=== Data records ===

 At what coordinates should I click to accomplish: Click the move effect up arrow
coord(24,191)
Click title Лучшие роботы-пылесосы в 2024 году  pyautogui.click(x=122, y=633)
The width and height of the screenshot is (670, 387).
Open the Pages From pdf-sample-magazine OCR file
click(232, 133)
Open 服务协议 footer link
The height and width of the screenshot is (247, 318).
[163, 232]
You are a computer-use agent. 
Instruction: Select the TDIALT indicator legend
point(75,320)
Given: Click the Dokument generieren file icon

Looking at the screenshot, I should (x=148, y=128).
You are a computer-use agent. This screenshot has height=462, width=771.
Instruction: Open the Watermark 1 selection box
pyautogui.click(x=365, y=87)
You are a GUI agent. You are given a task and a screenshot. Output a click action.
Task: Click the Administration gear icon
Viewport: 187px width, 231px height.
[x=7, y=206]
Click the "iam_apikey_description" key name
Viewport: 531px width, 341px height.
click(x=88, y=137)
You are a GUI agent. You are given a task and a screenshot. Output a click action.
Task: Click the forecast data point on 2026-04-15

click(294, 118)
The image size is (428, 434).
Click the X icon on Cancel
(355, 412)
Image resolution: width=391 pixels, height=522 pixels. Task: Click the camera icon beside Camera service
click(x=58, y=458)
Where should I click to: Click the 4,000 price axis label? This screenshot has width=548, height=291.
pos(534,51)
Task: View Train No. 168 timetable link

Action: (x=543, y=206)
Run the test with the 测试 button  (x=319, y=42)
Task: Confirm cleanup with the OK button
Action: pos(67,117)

===

**Work item:** Print every entry exactly as written.

**Response:**
 At what coordinates should I click to accomplish: Click the move effect up arrow
coord(24,191)
Click title Лучшие роботы-пылесосы в 2024 году  pyautogui.click(x=122, y=633)
The width and height of the screenshot is (670, 387).
Open the Pages From pdf-sample-magazine OCR file
click(232, 133)
Open 服务协议 footer link
The height and width of the screenshot is (247, 318).
[163, 232]
You are a computer-use agent. 
Instruction: Select the TDIALT indicator legend
point(75,320)
Given: Click the Dokument generieren file icon

Looking at the screenshot, I should (x=148, y=128).
You are a computer-use agent. This screenshot has height=462, width=771.
Instruction: Open the Watermark 1 selection box
pyautogui.click(x=365, y=87)
You are a GUI agent. You are given a task and a screenshot. Output a click action.
Task: Click the Administration gear icon
Viewport: 187px width, 231px height.
[x=7, y=206]
Click the "iam_apikey_description" key name
Viewport: 531px width, 341px height.
click(x=88, y=137)
You are a GUI agent. You are given a task and a screenshot. Output a click action.
Task: Click the forecast data point on 2026-04-15

click(294, 118)
The image size is (428, 434).
Click the X icon on Cancel
(355, 412)
Image resolution: width=391 pixels, height=522 pixels. Task: Click the camera icon beside Camera service
click(x=58, y=458)
Where should I click to: Click the 4,000 price axis label? This screenshot has width=548, height=291.
pos(534,51)
Task: View Train No. 168 timetable link

Action: (x=543, y=206)
Run the test with the 测试 button  (x=319, y=42)
Task: Confirm cleanup with the OK button
Action: pos(67,117)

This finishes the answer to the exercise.